Las discrepancias del ministerio son ahora el principal roce de un proyecto «que en un porcentaje que podría ser de un ochenta por ciento» dijo el alcalde, Javier León de la Riva, ha sido bien aceptado por las tres instituciones que han encargado el trabajo: El Ayuntamiento de Valladolid, la Junta de Castilla y León y el Ministerio de Fomento.
El arquitecto, asesor del Ayuntamiento de Londres y autor en aquella ciudad de la Cúpula del Milenio, acudió ayer a Valladolid para divulgar los primeros dibujos de su propuesta para ’coser’ las dos márgenes de la ciudad cuando desaparezcan de la superficie las vías del ferrocarril. «Contar con un espacio como el pasillo ferroviario es una excelente oportunidad para el futuro de Valladolid», declaró en la rueda de prensa previa a la presentación de su iniciativa, basada en la formación de un conjunto de estaciones con intercambiador de los distintos modos de transporte en el Campo Grande y el uso de los casi seis kilómetros de corredor liberados del paso del tren, de norte a sur, para crear más de veinte plazas con otros tantos cruces entre el este y el oeste de la ciudad, a través de un paseo con un carril exclusivo para el autobús, espacio para los peatones y una calzada de uno o dos carriles para los vehículos privados, en función de las distintas anchuras.
Richard Rogers recordó ayer su criterio de que las ciudades «son lugares donde se tienen que encontrar las personas» y Valladolid contará con una gran oportunidad de articular la ciudad para que cumpla el objetivo de ser el hogar de los ciudadanos. En este sentido destacó más tarde que las ciudades con más éxito para regenerar sus centros urbanos y puso el ejemplo de Manchester, en el Reino Unido, «consiguen por primera vez atraer habitantes en el último siglo», resaltó.
Torres y nuevos solares
El equipo que lidera Rogers propone cuatro torres con alturas de más de treinta pisos en los nuevos espacios ganados para la ciudad. Dos de ellas, situadas en el eje peatonal que dibujan desde la plaza de Zorrilla, a través de la Acera de Recoletos y que tendría continuidad a través de la futura estación soterrada de autobuses y del ferrocarril para desembocar en el barrio de Delicias. «Una forma de acercar los barrios al centro, de que ambas partes de la ciudad se miren», explicó uno de los socios del arquitecto más tarde en la presentación del proyecto.

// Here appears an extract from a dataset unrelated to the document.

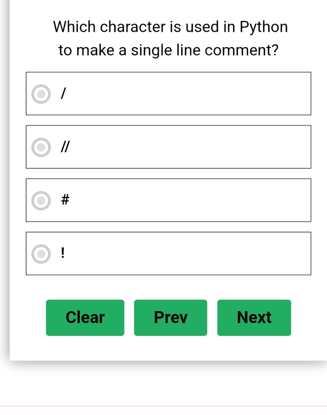This screenshot has height=415, width=327.
Task: Select the radio button for "!"
Action: [x=41, y=253]

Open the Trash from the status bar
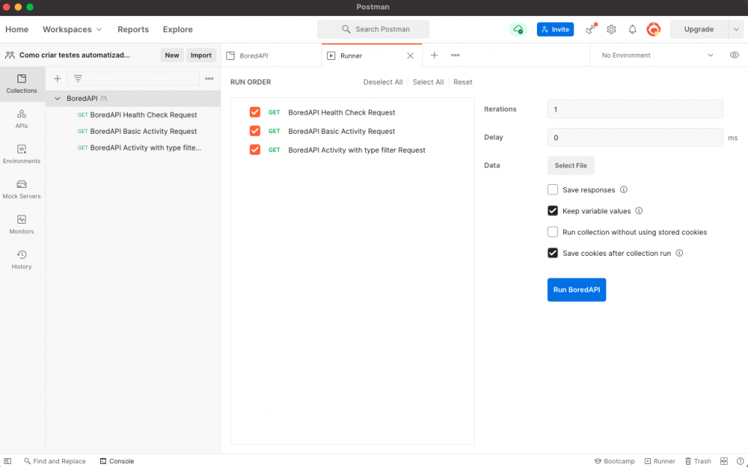(698, 461)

Para que que ese eje sea posible, el alcalde anunció que el solar situado ante la estación, sobre el que se anunciaba la construcción de la Biblioteca Regional, quedará vacío y libre, de forma que la estación podrá contemplarse, como en la actualidad, desde la plaza de Colón. El equipamiento cultural se trasladaría a parte de la torre de entrada al intercambiador de transportes y por la que se accederá a la estación de autobuses, dijo León de la Riva.